On page 27 of the Perry Complaint, paragraph 71 states the following:

 

"Before Treasury exercises its temporary authority to purchase the Companies' securities, HERA requires Treasury to determine that the financial support is necessary to "provide stability to the financial markets," "prevent disruptions in the availability of mortgage finance," and "protect the taxpayer." In making these determinations, HERA further requires Treasury to "take into consideration" several factors, including the "plan for the orderly resumption of private market funding or capital market access," and the "need to maintain [the] status [of Fannie and Freddie] as...private shareholder-owned compan[ies]."

 

 

At first glance, the last bolded point appears quite compelling from a government agency responsibility perspective.

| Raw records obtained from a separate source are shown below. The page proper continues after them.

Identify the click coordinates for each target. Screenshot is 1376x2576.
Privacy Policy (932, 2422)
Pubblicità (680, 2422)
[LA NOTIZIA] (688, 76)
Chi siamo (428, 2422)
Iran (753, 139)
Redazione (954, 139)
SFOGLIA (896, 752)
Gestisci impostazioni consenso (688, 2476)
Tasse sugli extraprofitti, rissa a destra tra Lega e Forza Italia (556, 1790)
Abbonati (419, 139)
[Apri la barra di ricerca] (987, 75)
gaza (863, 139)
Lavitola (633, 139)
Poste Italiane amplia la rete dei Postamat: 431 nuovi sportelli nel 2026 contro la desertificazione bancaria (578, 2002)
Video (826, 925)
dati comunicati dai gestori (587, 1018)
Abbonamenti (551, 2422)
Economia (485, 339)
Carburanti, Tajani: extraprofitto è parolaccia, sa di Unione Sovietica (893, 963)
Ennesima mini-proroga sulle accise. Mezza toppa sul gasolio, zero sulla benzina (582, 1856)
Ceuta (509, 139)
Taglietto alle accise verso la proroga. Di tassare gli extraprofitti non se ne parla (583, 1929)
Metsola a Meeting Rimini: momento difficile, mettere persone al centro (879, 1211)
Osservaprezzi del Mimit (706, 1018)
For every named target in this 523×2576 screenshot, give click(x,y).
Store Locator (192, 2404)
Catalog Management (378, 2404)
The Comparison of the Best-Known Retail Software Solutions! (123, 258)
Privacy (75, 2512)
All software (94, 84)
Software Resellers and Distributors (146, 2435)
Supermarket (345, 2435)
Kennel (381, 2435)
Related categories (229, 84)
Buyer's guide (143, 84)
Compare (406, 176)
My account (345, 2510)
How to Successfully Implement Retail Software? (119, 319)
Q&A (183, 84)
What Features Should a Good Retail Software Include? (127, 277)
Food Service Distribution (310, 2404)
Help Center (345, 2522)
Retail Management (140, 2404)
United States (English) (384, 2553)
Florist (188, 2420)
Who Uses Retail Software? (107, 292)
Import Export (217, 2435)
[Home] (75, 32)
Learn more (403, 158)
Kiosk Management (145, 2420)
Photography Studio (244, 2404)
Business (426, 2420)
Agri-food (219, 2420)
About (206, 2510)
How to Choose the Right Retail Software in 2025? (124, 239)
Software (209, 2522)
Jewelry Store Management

However, here is what the HERA actually says:

 

From H. R. 3221--30 of the HERA:

 

"© CONSIDERATIONS.--To protect the taxpayers, the Secretary of the Treasury shall take into consideration the following in connection with exercising the authority contained in this paragraph: ....... "(v) The need to maintain the corporation's status as a private shareholder-owned company.

 

 

I interpret the Perry section as: no matter what Treasury does with respect to its temporary authority to purchase F&F obligations, it NEEDS to maintain the private shareholder status of F&F (public securities trading as penny stocks with no apparent future do not count as maintaining private shareholder status).

 

I interpret the HERA section as: in order to protect the taxpayer, the Treasury can reevaluate the "need" to maintain the private shareholder status and deem it unnecessary in the spirit of "protecting the taxpayer" - in other words, the govt has extreme latitude to impose the net worth sweep in order to "protect the taxpayer".

 

 

If there is no response, I will deem my confusion between the two interpretations moot. But, if anyone else has considered how one should interpret this HERA passage, I'd love to hear your thoughts.